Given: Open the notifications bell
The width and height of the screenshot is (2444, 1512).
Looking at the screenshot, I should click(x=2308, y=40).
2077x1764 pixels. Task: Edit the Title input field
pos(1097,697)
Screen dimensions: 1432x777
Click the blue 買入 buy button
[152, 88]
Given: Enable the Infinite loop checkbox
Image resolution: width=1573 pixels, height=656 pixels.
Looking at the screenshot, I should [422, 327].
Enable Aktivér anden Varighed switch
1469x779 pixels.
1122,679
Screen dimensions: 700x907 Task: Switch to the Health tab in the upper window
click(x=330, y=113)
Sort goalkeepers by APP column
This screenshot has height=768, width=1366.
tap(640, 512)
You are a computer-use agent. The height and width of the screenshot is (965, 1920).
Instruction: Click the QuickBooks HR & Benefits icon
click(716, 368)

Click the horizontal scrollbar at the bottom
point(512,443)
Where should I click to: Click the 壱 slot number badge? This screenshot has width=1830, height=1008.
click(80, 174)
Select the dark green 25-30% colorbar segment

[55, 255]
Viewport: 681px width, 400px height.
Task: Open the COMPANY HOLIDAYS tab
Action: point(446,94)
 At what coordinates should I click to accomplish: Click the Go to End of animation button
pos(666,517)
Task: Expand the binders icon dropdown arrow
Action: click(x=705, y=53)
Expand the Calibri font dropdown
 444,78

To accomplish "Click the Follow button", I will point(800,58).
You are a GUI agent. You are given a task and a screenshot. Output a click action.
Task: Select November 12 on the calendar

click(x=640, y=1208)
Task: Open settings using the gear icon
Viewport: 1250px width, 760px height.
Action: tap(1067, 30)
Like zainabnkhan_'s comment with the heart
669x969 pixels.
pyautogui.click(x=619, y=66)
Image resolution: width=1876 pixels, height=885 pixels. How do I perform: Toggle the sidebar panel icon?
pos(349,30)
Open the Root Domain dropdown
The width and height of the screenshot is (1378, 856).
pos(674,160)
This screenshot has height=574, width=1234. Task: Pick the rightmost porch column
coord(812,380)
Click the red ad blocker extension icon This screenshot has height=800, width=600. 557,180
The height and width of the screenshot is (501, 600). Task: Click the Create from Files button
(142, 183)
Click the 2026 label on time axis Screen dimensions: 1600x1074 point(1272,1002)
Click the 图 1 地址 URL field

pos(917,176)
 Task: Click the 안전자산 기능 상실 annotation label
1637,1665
........
**Exercise**
Starting with the line with "Screen dimensions: 1432x777" above and going on through the line with "You are a computer-use", transcribe every line exactly, both ends included, and add nothing.

**Response area**
Screen dimensions: 1432x777
Click the blue 買入 buy button
[152, 88]
Given: Enable the Infinite loop checkbox
Image resolution: width=1573 pixels, height=656 pixels.
Looking at the screenshot, I should [422, 327].
Enable Aktivér anden Varighed switch
1469x779 pixels.
1122,679
Screen dimensions: 700x907 Task: Switch to the Health tab in the upper window
click(x=330, y=113)
Sort goalkeepers by APP column
This screenshot has height=768, width=1366.
tap(640, 512)
You are a computer-use agent. The height and width of the screenshot is (965, 1920).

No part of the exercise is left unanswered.